* **Saved data entries**:
• • •

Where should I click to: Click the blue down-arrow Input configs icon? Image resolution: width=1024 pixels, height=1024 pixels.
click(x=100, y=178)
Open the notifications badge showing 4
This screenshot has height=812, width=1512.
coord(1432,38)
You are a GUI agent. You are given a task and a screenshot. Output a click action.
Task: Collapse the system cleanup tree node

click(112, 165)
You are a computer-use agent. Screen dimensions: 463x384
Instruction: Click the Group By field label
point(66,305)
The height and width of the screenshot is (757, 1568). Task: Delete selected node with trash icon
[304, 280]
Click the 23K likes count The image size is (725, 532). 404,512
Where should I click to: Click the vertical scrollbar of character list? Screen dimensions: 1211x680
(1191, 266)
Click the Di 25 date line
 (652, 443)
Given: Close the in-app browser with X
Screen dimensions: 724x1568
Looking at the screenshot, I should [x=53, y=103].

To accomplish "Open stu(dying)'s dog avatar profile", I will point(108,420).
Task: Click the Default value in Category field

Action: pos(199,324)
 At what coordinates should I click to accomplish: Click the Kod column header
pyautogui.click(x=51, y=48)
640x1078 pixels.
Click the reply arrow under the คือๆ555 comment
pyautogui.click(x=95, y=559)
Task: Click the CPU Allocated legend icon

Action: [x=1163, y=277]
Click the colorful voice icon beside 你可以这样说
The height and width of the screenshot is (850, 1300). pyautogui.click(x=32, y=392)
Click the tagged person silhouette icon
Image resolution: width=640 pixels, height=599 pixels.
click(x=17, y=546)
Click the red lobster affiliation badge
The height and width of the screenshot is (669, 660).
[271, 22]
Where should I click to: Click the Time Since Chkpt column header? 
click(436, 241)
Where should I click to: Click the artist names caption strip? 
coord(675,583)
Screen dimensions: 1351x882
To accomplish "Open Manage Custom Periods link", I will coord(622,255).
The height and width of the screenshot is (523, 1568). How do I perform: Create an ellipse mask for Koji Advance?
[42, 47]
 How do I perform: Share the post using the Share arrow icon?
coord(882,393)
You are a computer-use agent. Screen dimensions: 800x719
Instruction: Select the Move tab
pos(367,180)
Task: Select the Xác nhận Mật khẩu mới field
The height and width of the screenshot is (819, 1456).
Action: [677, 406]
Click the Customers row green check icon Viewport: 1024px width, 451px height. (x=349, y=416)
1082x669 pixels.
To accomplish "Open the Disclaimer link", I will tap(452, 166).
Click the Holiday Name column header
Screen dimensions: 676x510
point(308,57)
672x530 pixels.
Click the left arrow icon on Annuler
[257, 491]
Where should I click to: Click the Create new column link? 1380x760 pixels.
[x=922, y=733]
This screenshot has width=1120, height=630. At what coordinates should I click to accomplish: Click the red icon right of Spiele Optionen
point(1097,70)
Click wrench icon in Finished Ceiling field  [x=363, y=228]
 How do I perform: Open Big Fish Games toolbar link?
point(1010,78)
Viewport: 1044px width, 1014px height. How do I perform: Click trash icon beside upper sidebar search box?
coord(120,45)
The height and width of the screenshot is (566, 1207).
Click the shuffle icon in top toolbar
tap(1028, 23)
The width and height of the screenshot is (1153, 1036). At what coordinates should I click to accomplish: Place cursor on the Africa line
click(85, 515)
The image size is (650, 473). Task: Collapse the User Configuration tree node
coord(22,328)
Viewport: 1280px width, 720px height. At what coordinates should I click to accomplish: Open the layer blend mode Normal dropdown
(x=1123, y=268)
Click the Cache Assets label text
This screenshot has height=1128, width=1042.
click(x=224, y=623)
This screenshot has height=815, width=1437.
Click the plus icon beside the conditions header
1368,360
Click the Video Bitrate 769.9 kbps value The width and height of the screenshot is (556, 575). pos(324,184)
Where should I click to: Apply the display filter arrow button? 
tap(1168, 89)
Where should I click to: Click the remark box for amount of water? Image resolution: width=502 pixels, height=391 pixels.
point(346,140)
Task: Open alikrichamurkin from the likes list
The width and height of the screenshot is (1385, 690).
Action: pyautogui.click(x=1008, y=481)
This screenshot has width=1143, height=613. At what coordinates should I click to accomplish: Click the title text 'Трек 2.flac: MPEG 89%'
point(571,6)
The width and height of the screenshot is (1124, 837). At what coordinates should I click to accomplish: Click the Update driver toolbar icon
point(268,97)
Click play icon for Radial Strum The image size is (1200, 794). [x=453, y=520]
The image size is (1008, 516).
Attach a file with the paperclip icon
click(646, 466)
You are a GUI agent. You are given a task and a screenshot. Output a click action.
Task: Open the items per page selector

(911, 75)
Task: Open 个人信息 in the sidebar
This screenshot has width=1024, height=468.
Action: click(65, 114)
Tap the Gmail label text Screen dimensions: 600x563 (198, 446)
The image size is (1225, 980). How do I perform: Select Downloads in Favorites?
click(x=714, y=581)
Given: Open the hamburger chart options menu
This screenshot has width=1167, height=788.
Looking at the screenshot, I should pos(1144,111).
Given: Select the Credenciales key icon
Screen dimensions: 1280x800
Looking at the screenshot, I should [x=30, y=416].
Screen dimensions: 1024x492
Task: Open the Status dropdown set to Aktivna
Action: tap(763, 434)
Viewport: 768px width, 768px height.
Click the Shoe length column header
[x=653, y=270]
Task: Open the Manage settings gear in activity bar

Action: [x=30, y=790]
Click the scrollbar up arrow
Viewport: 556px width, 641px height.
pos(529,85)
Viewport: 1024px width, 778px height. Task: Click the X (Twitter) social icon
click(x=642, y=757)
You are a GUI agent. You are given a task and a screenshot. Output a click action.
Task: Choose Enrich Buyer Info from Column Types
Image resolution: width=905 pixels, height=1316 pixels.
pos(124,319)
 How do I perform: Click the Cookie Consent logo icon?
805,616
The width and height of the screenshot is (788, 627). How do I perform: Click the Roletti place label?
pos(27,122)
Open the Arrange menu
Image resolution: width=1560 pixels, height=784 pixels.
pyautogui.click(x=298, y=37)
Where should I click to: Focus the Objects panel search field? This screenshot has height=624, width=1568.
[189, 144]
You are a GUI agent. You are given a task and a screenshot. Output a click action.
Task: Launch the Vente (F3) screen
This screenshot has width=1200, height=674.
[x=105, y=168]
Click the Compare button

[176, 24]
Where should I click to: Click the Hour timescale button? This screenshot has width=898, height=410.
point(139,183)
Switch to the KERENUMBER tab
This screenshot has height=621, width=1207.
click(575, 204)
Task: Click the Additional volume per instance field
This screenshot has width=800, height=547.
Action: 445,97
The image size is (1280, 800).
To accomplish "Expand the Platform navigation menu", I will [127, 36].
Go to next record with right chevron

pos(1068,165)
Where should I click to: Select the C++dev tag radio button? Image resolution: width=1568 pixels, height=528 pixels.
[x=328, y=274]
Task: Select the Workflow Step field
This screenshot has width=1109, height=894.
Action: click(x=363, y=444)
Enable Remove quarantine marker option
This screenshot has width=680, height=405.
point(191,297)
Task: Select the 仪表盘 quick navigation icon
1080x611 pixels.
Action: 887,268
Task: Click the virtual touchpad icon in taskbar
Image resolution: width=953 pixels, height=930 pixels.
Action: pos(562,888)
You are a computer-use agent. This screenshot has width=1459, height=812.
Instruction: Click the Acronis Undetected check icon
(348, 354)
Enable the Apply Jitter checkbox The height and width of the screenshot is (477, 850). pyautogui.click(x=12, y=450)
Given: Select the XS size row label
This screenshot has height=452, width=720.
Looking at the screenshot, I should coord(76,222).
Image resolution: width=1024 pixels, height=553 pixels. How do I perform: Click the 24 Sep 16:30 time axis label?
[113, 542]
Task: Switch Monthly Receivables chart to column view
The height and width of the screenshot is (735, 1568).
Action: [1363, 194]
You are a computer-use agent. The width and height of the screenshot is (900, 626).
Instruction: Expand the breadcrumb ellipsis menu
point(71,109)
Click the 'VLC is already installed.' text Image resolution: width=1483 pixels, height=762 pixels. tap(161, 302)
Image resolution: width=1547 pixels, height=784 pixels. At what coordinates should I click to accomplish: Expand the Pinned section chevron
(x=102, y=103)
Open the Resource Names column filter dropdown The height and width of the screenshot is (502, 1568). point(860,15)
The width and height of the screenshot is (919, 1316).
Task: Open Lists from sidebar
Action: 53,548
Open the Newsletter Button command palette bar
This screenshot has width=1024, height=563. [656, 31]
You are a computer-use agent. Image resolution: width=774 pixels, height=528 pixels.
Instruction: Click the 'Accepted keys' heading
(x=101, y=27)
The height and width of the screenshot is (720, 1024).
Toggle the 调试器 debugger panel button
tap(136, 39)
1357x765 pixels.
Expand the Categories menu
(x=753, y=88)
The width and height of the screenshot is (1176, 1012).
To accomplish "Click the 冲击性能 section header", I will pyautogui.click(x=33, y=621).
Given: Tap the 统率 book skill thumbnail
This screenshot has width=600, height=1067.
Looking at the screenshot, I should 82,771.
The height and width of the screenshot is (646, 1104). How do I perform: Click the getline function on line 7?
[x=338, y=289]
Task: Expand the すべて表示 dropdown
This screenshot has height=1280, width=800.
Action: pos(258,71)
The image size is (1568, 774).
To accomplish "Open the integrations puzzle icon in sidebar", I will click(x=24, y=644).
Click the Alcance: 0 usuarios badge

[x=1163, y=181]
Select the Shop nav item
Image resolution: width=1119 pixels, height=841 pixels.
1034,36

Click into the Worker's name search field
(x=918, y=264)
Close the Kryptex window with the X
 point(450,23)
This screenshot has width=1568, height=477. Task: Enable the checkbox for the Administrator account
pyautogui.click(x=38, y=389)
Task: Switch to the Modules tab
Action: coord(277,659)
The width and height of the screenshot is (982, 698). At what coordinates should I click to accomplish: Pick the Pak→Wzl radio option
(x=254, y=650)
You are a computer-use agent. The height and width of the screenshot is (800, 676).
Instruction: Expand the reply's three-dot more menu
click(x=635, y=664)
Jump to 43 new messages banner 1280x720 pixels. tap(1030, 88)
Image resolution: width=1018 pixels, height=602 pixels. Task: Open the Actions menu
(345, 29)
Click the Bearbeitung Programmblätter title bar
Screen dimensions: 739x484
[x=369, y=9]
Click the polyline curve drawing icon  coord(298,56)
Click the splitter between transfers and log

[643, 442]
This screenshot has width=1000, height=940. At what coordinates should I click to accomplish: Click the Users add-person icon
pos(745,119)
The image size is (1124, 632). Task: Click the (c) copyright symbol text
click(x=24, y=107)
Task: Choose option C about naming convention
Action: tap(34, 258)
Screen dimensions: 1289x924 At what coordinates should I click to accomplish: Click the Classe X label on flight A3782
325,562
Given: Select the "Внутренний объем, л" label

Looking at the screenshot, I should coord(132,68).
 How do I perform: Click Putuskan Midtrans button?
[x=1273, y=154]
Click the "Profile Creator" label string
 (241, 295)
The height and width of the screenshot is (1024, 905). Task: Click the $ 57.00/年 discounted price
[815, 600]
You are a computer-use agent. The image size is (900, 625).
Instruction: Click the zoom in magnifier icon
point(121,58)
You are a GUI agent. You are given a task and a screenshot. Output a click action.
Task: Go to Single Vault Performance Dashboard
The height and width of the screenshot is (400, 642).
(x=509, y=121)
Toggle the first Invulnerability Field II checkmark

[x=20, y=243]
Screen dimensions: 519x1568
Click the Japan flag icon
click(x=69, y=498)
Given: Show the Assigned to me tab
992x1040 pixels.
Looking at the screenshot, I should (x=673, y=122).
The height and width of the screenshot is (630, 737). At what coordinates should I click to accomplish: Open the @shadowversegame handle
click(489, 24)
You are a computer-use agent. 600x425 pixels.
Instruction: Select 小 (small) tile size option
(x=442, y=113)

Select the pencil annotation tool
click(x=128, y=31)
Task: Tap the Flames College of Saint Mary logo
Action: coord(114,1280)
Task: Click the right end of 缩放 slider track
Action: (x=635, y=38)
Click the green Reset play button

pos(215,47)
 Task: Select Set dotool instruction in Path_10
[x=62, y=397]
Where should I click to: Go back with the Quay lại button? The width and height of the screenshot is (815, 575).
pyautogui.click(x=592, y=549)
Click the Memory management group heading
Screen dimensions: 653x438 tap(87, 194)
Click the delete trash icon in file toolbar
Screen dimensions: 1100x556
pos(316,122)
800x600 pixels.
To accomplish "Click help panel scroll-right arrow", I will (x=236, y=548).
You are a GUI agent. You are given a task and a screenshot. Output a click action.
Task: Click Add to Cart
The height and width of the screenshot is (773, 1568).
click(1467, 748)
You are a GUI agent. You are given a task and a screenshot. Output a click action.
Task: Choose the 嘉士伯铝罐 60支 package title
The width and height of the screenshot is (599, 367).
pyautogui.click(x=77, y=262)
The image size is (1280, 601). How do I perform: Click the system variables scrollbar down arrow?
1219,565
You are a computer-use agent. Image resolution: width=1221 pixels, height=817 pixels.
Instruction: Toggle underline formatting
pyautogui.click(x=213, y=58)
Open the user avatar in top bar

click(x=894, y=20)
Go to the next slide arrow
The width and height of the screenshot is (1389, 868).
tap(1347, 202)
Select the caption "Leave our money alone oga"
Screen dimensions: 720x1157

• • •

* **Activity**: Go over the entries above and tally the lines holding "likes"; please answer with the number alone.

* **Solution to the problem**: 2